Según datos de la Secretaría de Salud, 3.6 millones de personas padecen depresión y ansiedad en México y la pandemia de Covid-19 duplicó la prevalencia de estos trastornos en comparación con cifras anteriores al 2019. El aislamiento social, el miedo al contagio, la incertidumbre económica, la enorme cantidad de muertos ocasionados por una gestión criminal de la pandemia, colocaron al país en el cuarto lugar de defunciones a nivel mundial. Además, la violencia generalizada: los 70 asesinatos diarios, las 125 mil personas desaparecidas; el hallazgo del rancho Teuchitlán se convirtió en la imagen de México en el mundo, la de una necromáquina, como lo ha nombrado Rossana Reguillo.
Este panorama ha generado traumas psicológicos, ansiedad y estrés postraumático en la población.
A pesar de esta aterradora realidad, México ha escalado posiciones en el Informe Mundial de la Felicidad, una publicación anual de las Naciones Unidas, basándose en encuestas a ciudadanos donde éstos evalúan su propia vida. En 2024, ocupó el lugar 25 de 143 países, siendo el país más feliz de América Latina y este año ascendió al número 10. Encabezan la lista Finlandia, Dinamarca e Islandia. Este resultado se ha denominado la paradoja latinoamericana: “Para los niveles socioeconómicos y las problemáticas sociales que tienen nuestras sociedades, uno podría esperar niveles de satisfacción con la vida más bajos de lo que las personas responden en los estudios de opinión”, afirma Roberto Castellanos, doctor en Ciencia Política por la Universidad Nacional Autónoma de México.

Coscorrón a desbocados de Morena
Esta contradicción se explica por factores culturales y sociales. La cohesión familiar y las redes de apoyo emocional son pilares fundamentales en la sociedad mexicana. Hogares con cuatro o cinco miembros, especialmente aquellos con familias extendidas, reportan mayores niveles de bienestar emocional. Además, prácticas como compartir comidas en familia fortalecen los lazos sociales y contribuyen a la percepción de felicidad.
La resiliencia cultural también juega un papel crucial. En sociedades donde las instituciones pueden ser débiles, las relaciones personales y comunitarias adquieren mayor importancia. Esto se refleja en la capacidad de las personas para encontrar satisfacción en aspectos cotidianos de la vida, incluso en contextos adversos. Según el Informe Mundial de la Felicidad 2025, la confianza social y la convivencia son esenciales para la felicidad, y México destaca en estos aspectos.
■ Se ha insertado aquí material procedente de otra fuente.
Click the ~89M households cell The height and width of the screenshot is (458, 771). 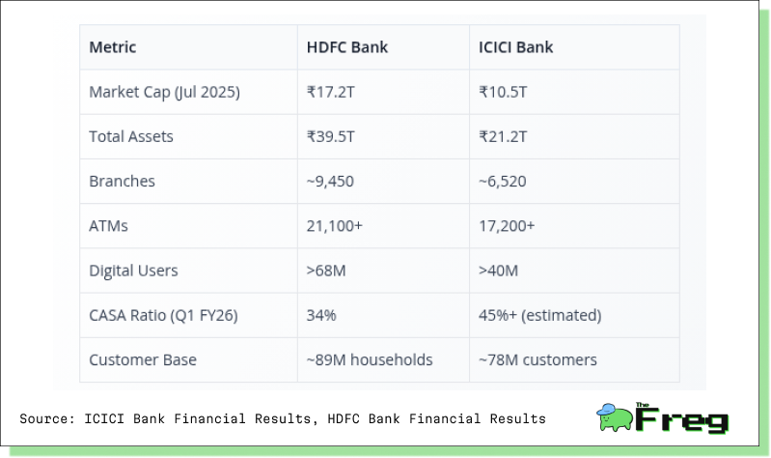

Sin embargo, es importante reconocer que la percepción de felicidad no siempre refleja la realidad de todos los ciudadanos. La violencia y la inseguridad afectan de manera desigual a la población, y quienes no experimentan estos problemas directamente pueden tener una visión más optimista. Esto sugiere que la felicidad reportada puede estar influenciada por una visión limitada del entorno social y una baja cultura cívica. Ejemplos de una pobre conciencia cívica son la compra y la coacción del voto, no respetar las leyes de tránsito, la corrupción cotidiana, desde mordidas hasta tolerar y olvidar los escándalos de corrupción millonaria del Gobierno, la basura en la vía pública, una participación ciudadana limitada, la falta de respeto a normas sanitarias, nepotismo, desinterés por la rendición de cuentas, uso indebido de programas sociales.
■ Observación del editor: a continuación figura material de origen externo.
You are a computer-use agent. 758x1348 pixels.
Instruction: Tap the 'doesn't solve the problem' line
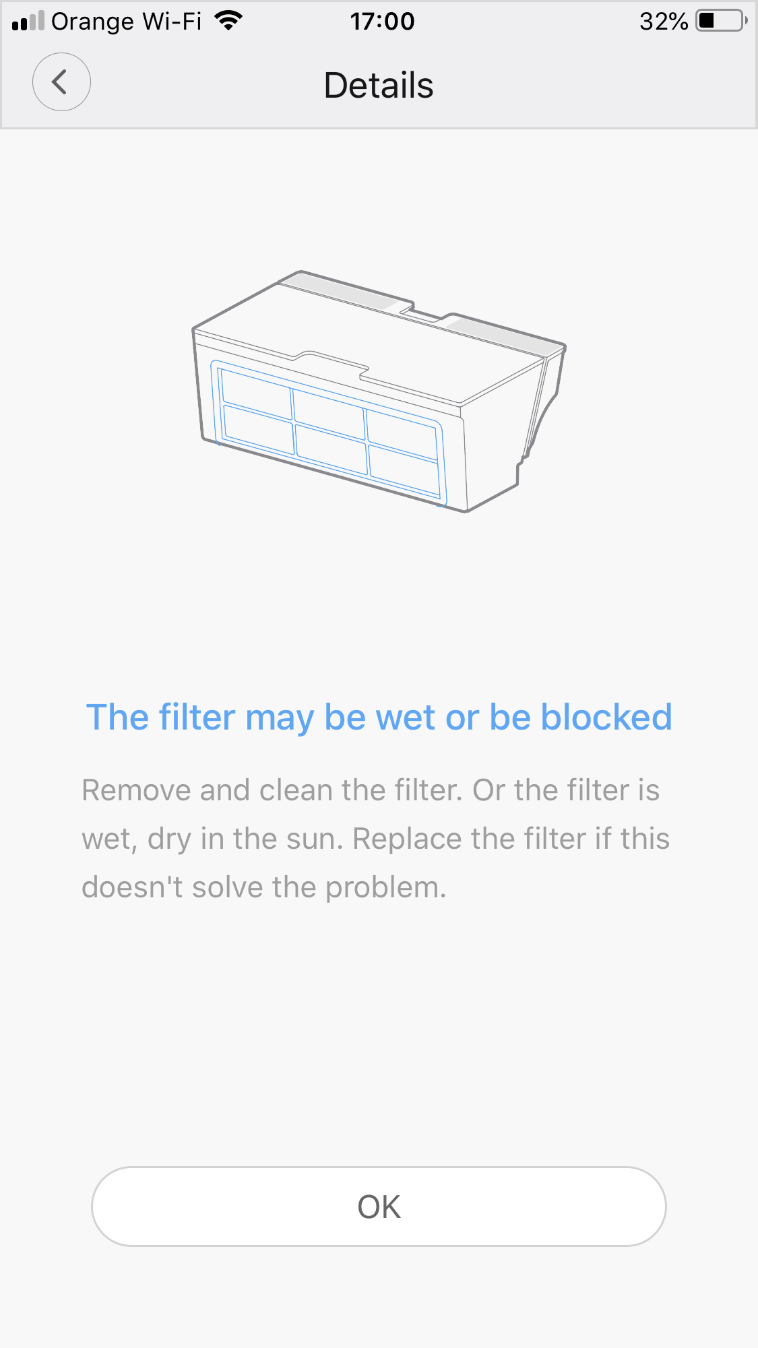264,887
En muchas zonas afectadas por la violencia, la ciudadanía ha desarrollado mecanismos de normalización frente a hechos graves, como extorsiones, desapariciones o enfrentamientos armados. Esta actitud puede reflejar una baja cultura cívica en términos de exigencia de justicia y protección estatal.
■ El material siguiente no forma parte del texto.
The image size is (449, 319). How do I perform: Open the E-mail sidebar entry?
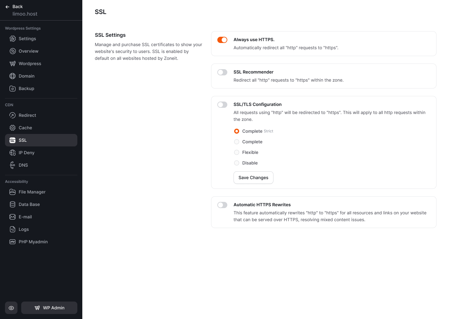41,217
Aunque suene contradictorio, muchas personas pueden sentirse felices mientras evitan involucrarse con situaciones que consideran fuera de su control. Se enfocan en lo inmediato: el hogar, el trabajo, los hijos. En ese microcosmos personal, encuentran estabilidad emocional, aun en medio de una sociedad marcada por la impunidad.
La baja cultura cívica no impide que las personas se sientan felices, pero sí limita la posibilidad de construir una felicidad colectiva y sostenible.
Desde la perspectiva psicológica, parece prevalecer una sensación de indefensión aprendida (Seligman, 1975) donde la población percibe que su participación no tiene impacto, lo que refuerza el conformismo y la desconexión con el bien común. La indefensión aprendida puede manifestarse en desmotivación, para cambiar entornos negativos de pobreza, violencia y corrupción; depresión, cuando se percibe que nada de lo que se haga cambiará el resultado; falta de participación social, como no votar o no denunciar injusticias.
Cuando alguien ha vivido muchas experiencias donde sus acciones no producen resultados, aprende a rendirse, incluso si las condiciones cambian.